** WHAT NEEDS TO BE DONE **
Leaving out all pictures, transcribe exactly the lines between the line with "Click the OBPD_ORDERNR_INPUT parameter icon" and the last line of the records below, both included.

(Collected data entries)
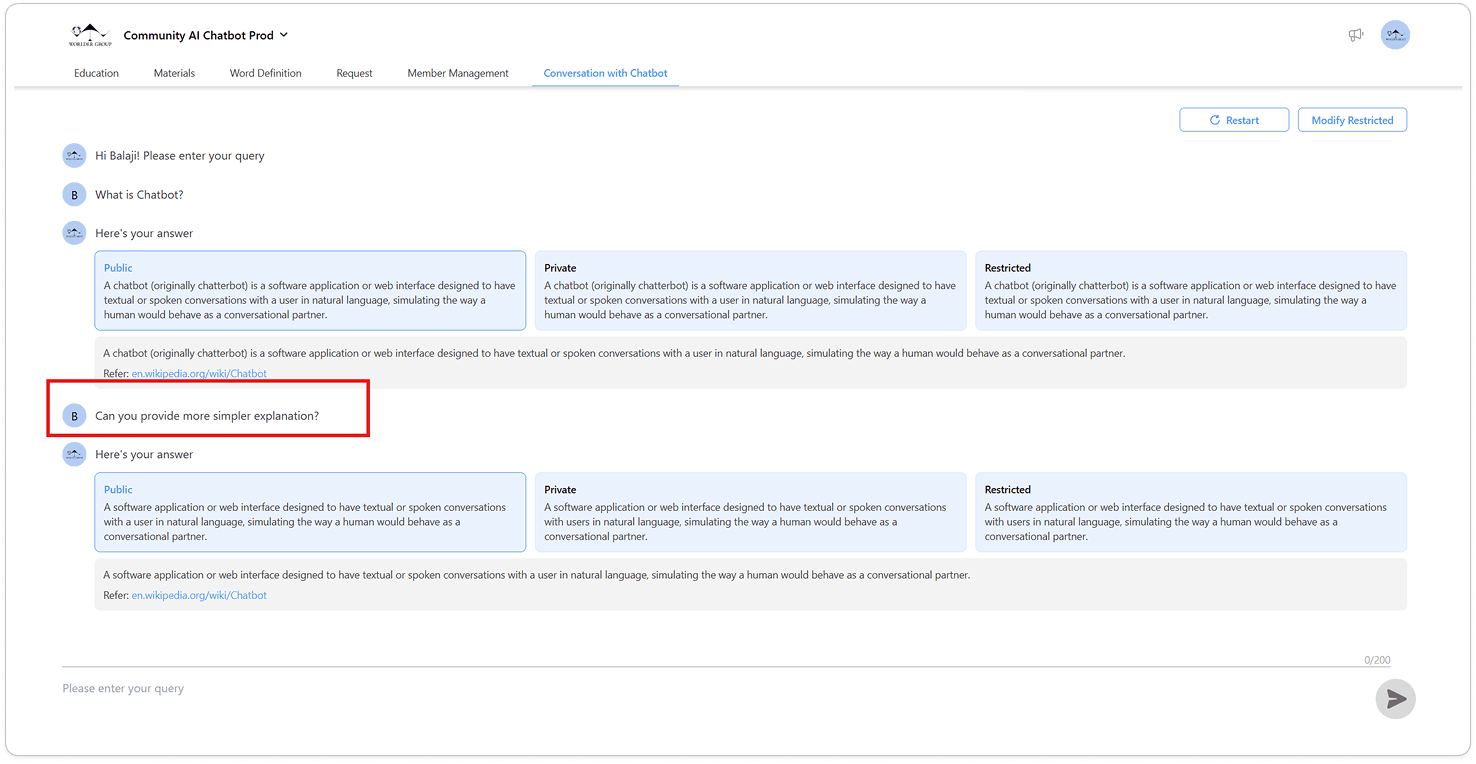Select the Private answer card in first response

pos(750,291)
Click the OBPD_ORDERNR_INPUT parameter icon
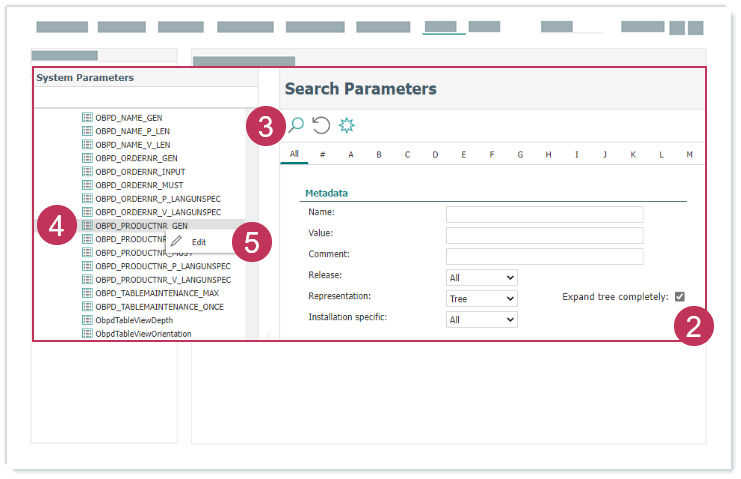The width and height of the screenshot is (741, 479). pyautogui.click(x=87, y=172)
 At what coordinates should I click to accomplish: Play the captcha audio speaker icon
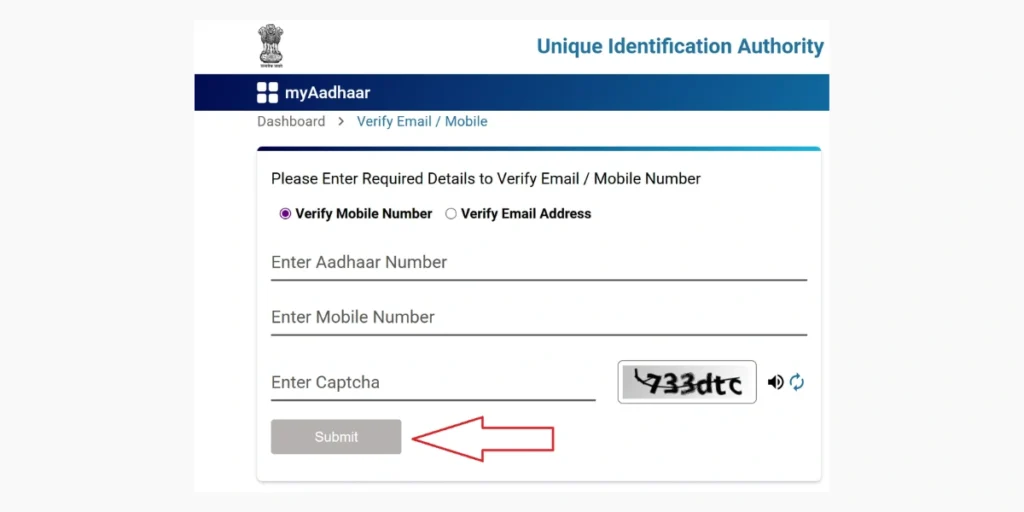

** ANSWER AREA **
Click the OBPD_ORDERNR_INPUT parameter icon
The width and height of the screenshot is (741, 479). pyautogui.click(x=87, y=172)
 At what coordinates should I click to accomplish: Play the captcha audio speaker icon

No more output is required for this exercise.